Compteurs intelligents: Hydro-Québec veut aller trop vite, évalue un spécialiste

Hydro-Québec veut aller trop vite dans le déploiement de ses compteurs «intelligents», soutient un expert dans un rapport soumis le mois dernier à la Régie de l'énergie.
Edmund Finamore, président de la firme américaine ValuTech Solutions, soutient que les projets-pilotes actuellement en cours ne permettront pas de récolter suffisamment de données pour valider le bon fonctionnement, à grande échelle, du système choisi.Il recommande à la société d'État de prolonger de 6 à 12 mois la durée des projets-pilotes afin de se donner plus de temps pour évaluer la performance des nouveaux compteurs.

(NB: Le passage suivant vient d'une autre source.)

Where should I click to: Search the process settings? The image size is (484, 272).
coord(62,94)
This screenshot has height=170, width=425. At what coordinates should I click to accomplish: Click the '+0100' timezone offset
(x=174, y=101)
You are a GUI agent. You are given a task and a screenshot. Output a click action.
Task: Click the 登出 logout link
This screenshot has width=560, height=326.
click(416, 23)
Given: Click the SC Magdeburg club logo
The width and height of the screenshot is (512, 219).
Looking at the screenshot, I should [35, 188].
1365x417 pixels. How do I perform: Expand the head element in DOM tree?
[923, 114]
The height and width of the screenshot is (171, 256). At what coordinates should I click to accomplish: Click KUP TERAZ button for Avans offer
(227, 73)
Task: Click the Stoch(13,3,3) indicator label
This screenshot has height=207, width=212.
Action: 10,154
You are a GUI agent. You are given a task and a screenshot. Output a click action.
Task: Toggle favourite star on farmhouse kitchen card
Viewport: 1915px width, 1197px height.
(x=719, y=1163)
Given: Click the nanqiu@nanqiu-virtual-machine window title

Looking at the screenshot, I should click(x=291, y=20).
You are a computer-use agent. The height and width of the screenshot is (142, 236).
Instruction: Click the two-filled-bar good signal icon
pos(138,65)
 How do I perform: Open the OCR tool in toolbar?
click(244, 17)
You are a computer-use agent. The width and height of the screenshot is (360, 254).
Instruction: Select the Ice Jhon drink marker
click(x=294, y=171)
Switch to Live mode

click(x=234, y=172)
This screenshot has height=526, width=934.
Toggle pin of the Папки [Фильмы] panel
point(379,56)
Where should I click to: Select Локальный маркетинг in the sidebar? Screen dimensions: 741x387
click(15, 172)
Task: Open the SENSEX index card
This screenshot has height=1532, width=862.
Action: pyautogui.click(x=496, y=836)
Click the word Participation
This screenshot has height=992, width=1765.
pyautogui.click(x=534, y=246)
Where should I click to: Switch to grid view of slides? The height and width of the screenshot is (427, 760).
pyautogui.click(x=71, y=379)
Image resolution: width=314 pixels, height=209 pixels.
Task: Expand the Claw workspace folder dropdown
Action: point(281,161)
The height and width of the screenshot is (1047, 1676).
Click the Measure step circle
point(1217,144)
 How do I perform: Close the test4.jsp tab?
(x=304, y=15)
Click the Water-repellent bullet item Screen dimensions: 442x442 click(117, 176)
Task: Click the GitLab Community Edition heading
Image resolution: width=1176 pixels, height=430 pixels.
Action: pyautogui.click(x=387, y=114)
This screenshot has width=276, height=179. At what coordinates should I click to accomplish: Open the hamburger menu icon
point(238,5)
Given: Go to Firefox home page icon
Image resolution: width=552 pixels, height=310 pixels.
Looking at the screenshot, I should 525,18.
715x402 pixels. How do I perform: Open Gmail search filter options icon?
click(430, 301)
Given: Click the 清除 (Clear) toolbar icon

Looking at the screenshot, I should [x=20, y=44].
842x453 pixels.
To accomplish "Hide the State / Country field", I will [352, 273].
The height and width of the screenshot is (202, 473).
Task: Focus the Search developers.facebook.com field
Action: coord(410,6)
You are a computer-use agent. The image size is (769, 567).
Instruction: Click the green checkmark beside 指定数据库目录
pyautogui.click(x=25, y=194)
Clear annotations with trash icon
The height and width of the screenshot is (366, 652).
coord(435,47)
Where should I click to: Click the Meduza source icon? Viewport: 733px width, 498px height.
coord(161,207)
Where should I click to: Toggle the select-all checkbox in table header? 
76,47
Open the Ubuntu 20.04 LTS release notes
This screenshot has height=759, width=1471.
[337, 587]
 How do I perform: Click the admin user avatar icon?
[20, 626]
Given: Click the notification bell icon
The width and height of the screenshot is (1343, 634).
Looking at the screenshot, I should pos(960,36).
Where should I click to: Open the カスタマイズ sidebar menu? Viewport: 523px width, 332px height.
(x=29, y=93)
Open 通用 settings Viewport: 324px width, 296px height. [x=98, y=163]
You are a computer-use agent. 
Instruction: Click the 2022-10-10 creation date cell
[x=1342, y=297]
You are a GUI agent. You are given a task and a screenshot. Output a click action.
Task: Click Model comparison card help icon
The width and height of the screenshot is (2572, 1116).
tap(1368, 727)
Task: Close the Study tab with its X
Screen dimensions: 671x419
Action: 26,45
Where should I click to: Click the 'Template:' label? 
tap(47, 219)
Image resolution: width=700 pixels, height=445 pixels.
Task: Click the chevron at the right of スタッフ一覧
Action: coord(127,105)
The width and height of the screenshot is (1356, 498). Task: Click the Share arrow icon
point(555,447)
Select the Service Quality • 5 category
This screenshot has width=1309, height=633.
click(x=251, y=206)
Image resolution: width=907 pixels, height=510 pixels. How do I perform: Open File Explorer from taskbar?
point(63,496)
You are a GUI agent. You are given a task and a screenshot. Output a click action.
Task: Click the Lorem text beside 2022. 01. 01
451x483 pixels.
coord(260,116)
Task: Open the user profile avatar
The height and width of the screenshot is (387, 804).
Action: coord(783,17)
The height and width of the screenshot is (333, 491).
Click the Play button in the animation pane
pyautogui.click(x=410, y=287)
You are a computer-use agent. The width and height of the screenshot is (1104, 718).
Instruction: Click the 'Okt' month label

Les projets-pilotes, qui touchent 27 000 clients à Boucherville, dans le quartier montréalais de Villeray et dans la région de Memphrémagog, doivent prendre fin en juin 2012.
M. Finamore suggère également à la Régie d'ordonner à Hydro le dépôt d'une analyse détaillée des projets-pilotes et d'une estimation mise à jour des coûts totaux du projet avant de donner le feu vert au déploiement du système dans l'ensemble du Québec.
«Les objectifs des projets-pilotes et les résultats de ceux-ci, comme ils sont décrits dans la demande d'autorisation d'Hydro-Québec, ne sont pas suffisants pour valider les coûts anticipés du projet», a-t-il écrit dans son rapport.
Le spécialiste entrevoit déjà des dépassements de coûts, soulignant qu'il est difficile d'évaluer avec précision le temps que prendra l'installation de chaque compteur, surtout à Montréal, où 69 % des appareils sont situés à l'intérieur des résidences et des commerces. Dans de telles circonstances, il faut parfois plusieurs tentatives pour rejoindre les clients concernés et effectuer l'installation des nouveaux compteurs.
Le coût prévu de l'opération — 997 millions ou 262 $ par compteur — est déjà parmi les plus élevés en Amérique du Nord lorsqu'on le compare avec des projets semblables réalisés par d'autres distributeurs d'électricité. Edmund Finamore souligne notamment que le budget consacré aux services fournis par des consultants est particulièrement élevé.
Économies sur la main-d'oeuvre
Avec les nouveaux compteurs, Hydro-Québec prévoit économiser 300 millions sur 20 ans, en coûts de main-d'oeuvre principalement. Le futur système permettra en outre d'établir avec précision la consommation des clients et de passer à une facturation mensuelle.
Or, Edmund Finamore déplore qu'Hydro n'utilise pas toutes les fonctionnalités que permettent les compteurs électroniques, comme la possibilité pour chaque client de consulter sa consommation en temps réel sur Internet, l'envoi d'alertes par courriel en cas de panne ou la tarification modulée selon le moment de la journée.
Le rapport Finamore a été commandé par le Groupe de recherche appliqué en macroéconomie (GRAME), qui fait la promotion du développement durable.
Une fois les projets pilotes terminés, Hydro-Québec souhaite installer les nouveaux compteurs en trois phases qui s'étaleront de la mi-2012 à 2017.
En mai dernier, Hydro a confié à l'entreprise suisse Landis+Gyr la fabrication des 3,8 millions de nouveaux compteurs, au coût de 350 millions. Rogers Communications sera responsable de la connexion sans fil des appareils tandis que la suédoise Ericsson devra mettre en place le système de gestion des données.
Le projet a suscité une levée de boucliers chez les syndiqués d'Hydro-Québec en raison des 725 suppressions de postes prévues chez les releveurs. Plusieurs groupes s'inquiètent aussi des répercussions sur la santé des radiofréquences émises par les nouveaux compteurs.
Hydro-Québec n'a pas voulu réagir publiquement au rapport Finamore avant la tenue des audiences devant la Régie de l'énergie, qui doivent avoir lieu plus tard cette année.
Il convient de noter que le rapport se fonde uniquement sur les documents rendus publics par Hydro, la société d'État ayant refusé de communiquer à ValuTech plusieurs données importantes sur le projet.